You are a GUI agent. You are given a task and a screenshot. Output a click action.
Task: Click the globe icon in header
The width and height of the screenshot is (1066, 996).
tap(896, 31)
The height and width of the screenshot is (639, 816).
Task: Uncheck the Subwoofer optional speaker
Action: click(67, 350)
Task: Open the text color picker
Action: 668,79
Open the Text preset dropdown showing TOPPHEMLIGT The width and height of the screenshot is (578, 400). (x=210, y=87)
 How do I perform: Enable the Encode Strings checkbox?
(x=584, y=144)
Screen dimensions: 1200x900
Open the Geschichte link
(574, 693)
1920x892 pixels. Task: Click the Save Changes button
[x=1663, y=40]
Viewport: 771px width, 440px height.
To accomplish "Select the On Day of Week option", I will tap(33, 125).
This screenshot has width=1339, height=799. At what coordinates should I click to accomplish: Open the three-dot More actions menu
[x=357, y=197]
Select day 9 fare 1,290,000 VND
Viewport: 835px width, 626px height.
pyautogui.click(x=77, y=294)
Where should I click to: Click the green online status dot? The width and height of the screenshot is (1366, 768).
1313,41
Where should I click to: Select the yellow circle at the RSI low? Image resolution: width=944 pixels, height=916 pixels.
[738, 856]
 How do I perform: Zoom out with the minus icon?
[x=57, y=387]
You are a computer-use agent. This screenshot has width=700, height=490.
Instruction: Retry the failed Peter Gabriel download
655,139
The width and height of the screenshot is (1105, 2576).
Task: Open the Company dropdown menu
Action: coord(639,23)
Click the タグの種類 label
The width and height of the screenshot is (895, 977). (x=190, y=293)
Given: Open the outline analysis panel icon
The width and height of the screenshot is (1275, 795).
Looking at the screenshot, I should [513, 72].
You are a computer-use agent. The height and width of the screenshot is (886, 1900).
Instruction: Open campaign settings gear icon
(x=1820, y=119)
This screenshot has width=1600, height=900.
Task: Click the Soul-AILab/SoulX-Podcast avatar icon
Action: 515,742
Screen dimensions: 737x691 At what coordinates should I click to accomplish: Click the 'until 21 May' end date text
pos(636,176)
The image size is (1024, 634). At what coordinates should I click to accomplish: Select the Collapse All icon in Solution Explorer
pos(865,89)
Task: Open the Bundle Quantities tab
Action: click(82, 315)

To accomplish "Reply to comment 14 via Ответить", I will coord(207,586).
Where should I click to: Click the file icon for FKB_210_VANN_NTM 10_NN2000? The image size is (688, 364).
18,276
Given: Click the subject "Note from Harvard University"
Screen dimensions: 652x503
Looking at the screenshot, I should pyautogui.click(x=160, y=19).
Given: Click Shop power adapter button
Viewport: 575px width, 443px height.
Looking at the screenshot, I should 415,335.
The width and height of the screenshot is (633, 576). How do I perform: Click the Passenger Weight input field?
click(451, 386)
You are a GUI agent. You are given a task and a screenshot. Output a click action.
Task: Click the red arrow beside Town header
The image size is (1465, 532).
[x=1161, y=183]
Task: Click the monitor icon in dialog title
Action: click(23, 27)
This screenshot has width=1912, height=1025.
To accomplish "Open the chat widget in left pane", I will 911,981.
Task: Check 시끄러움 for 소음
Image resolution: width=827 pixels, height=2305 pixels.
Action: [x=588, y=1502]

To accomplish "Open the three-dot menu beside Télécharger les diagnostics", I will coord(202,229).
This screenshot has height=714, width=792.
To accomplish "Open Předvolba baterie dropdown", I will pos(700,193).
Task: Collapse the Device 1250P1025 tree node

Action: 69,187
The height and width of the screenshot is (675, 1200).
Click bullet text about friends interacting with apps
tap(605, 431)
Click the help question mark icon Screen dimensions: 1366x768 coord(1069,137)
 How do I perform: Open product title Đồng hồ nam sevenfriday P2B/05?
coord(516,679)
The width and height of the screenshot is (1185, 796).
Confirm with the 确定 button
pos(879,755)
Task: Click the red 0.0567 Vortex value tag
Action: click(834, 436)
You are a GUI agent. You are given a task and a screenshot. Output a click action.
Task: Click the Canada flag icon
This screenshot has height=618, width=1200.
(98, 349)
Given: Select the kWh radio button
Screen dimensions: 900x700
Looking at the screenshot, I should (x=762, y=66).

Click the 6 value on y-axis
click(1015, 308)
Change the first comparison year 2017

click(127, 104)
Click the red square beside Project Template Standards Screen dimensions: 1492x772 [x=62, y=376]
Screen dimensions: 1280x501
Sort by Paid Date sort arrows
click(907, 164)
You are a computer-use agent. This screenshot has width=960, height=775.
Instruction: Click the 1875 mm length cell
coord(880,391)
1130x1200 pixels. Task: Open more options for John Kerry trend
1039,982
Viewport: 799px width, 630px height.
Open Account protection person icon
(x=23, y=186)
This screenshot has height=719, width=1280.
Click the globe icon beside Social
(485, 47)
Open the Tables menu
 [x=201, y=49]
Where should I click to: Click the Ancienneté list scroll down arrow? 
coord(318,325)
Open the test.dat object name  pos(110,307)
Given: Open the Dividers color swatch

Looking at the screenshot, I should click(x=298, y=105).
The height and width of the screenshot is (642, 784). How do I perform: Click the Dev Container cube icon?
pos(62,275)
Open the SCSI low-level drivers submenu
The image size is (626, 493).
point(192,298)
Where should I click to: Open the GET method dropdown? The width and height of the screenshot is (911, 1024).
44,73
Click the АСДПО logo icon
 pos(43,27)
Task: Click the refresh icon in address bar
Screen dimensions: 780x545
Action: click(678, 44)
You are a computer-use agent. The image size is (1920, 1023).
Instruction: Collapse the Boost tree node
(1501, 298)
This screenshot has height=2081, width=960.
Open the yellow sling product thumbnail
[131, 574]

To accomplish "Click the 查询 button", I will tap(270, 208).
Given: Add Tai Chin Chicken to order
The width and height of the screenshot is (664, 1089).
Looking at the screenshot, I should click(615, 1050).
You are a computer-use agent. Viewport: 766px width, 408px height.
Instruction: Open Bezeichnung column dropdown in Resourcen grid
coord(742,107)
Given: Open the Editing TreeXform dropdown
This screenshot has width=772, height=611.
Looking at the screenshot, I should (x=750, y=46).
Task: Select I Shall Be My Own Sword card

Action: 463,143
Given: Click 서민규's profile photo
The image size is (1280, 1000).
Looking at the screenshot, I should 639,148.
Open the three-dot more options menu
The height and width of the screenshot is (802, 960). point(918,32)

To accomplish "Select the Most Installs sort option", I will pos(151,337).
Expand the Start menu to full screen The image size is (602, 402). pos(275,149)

· · · · ·

● **Required work**: Write out each line of the data that holds the string "header".

● **Task response**:
Task: Click the globe icon in header
Task: Click the red arrow beside Town header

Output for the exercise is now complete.